Creative Commons
loc. s.le f. pl. Diritti dell’ingegno in godimento collettivo. ◆ c’è chi ha escogitato una soluzione geniale per togliere le castagne dal fuoco sia ai creativi generosi che ai potenziali fruitori dei materiali. Il progetto, denominato Creative Commons, è nato nel 2001 su iniziativa di un gruppo di professori di Stanford, docenti di diritto ed esperti in cyberlaw, e di alcuni esperti in computer science, ma è diventato operativo solo da qualche giorno, grazie al lancio dell’omonimo sito. (Carlo Formenti, Corriere della sera, 27 maggio 2002, p. 22, Economia) • c’è già un sistema globale di copyright più semplice, che elimina gli intermediari e mette in contatto l’utente con l’autore/creatore: si chiama Creative Commons, punta alla collaborazione, al permesso d’uso. Al «valore delle idee». (Anna Masera, Stampa, 24 novembre 2003, p. 20) • Domenica prossima compiranno cinque anni. Ere geologiche per la società dell’informazione. Eppure anni importanti se il progetto in questione sono le Creative Commons (CC) che hanno cambiato sensibilmente il modo di discutere e praticare il diritto d’autore.

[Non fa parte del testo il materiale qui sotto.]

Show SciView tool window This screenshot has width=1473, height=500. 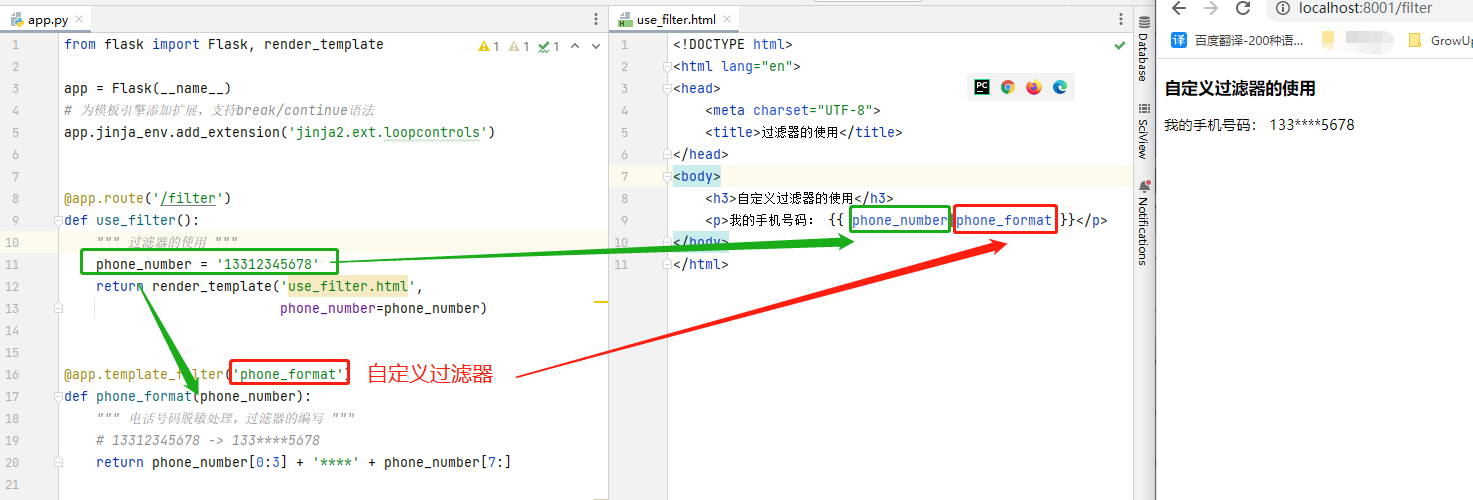pos(1143,132)
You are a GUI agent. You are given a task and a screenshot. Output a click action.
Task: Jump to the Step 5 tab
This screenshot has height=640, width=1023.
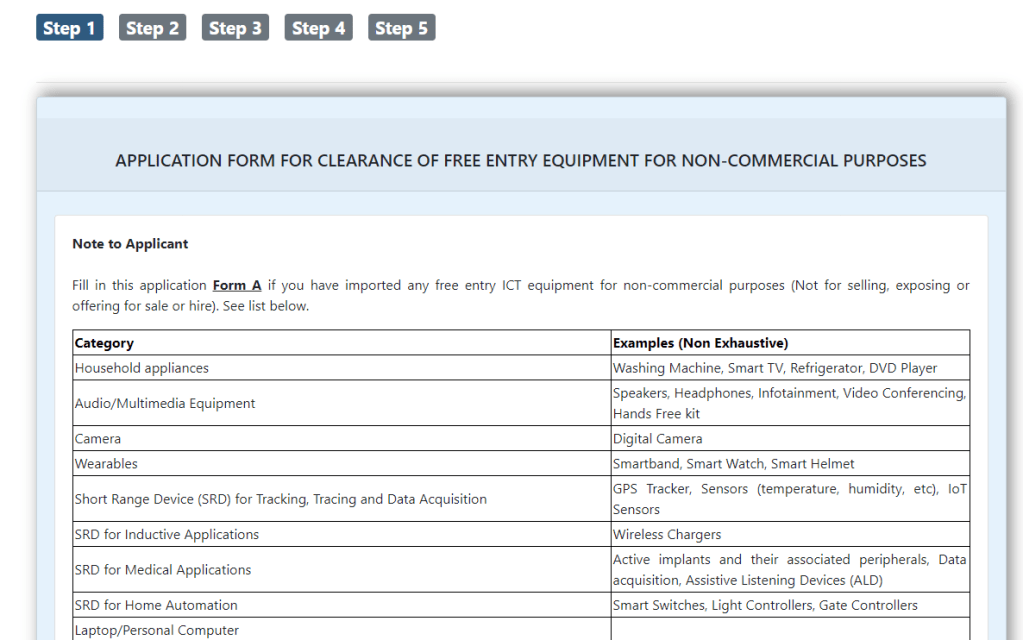tap(401, 28)
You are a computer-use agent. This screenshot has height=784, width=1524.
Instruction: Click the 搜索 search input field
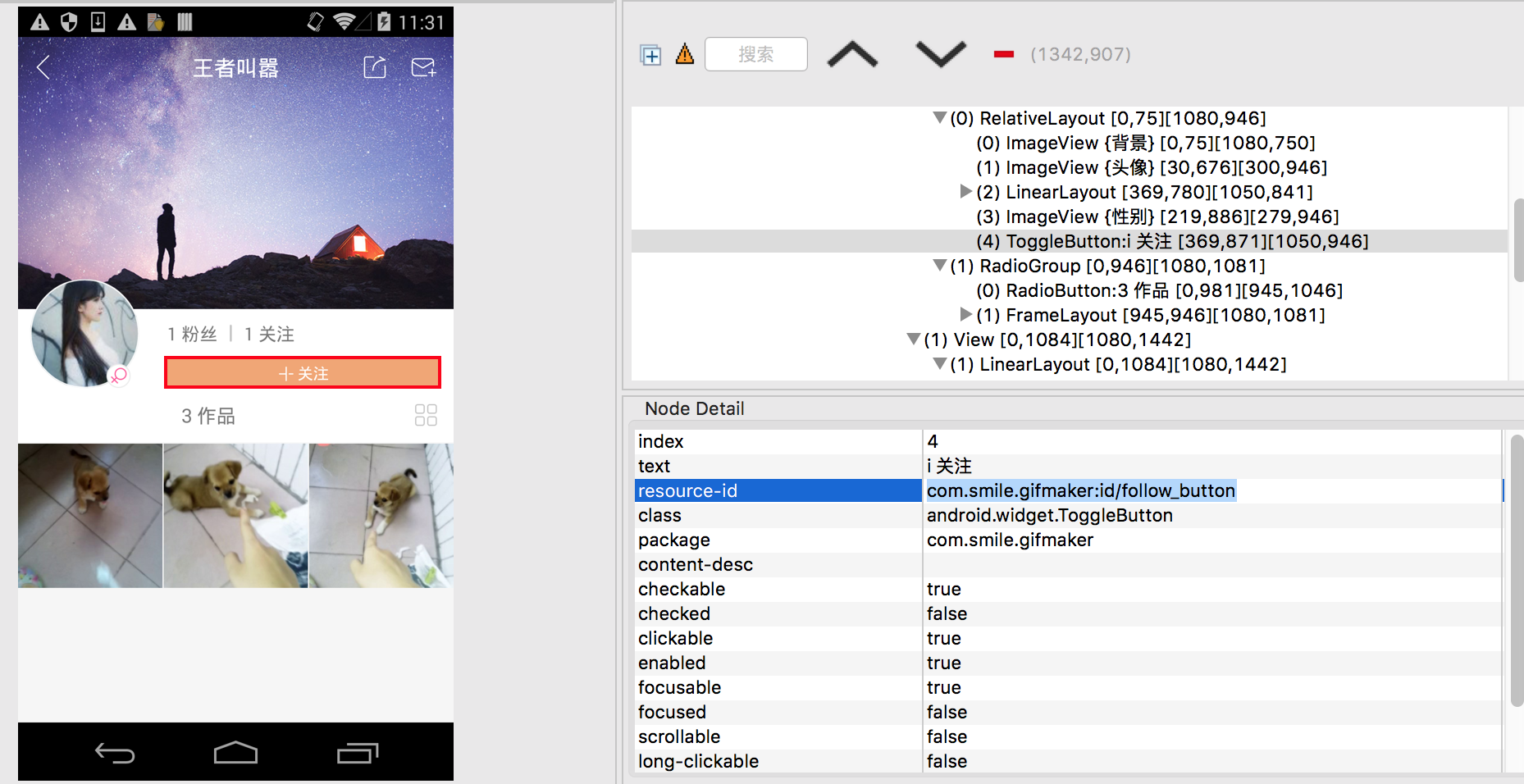[x=755, y=54]
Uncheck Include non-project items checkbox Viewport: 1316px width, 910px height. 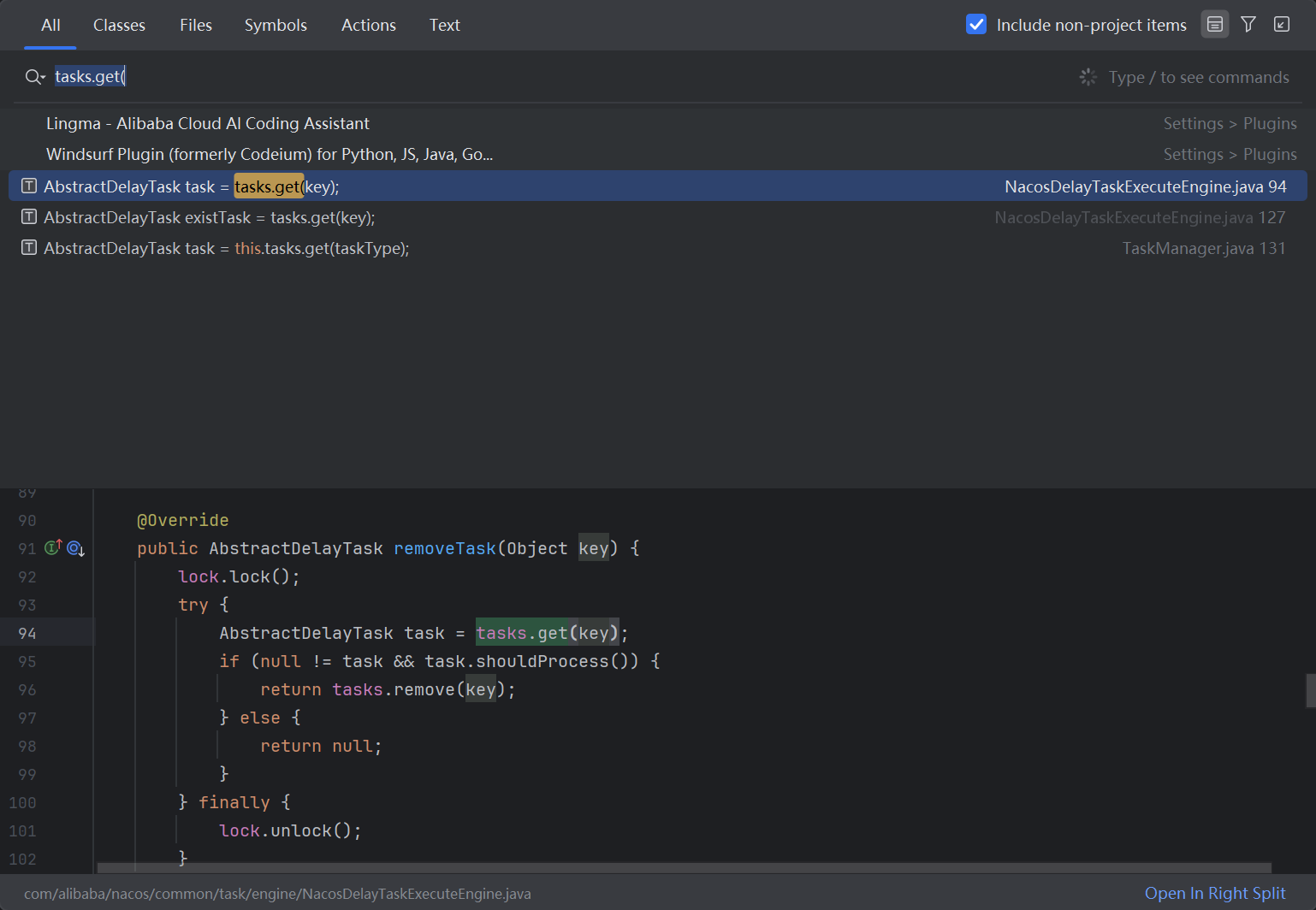point(976,25)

La prima versione delle licenze, infatti, è stata resa pubblica il 16 dicembre 2002 dall’omonima associazione nata nel Massachusetts. L’idea era semplice quanto geniale: creare un spazio tra il classico copyright, quello del «tutti i diritti riservati», e il pubblico dominio, dove l’opera è a disposizione di tutti. Uno spazio alternativo nel quale autori e fruitori possono scegliere tra un ampia gamma di diritti: copiare, distribuire, creare opere derivate, per fini commerciali o meno. (Manifesto, 13 dicembre 2007, p. 13, Chips e Salsa).
Espressione ingl. composta dall’agg. creative (‘creativo’) e dal s. pl. commons (‘comunanze, diritti in godimento collettivo’).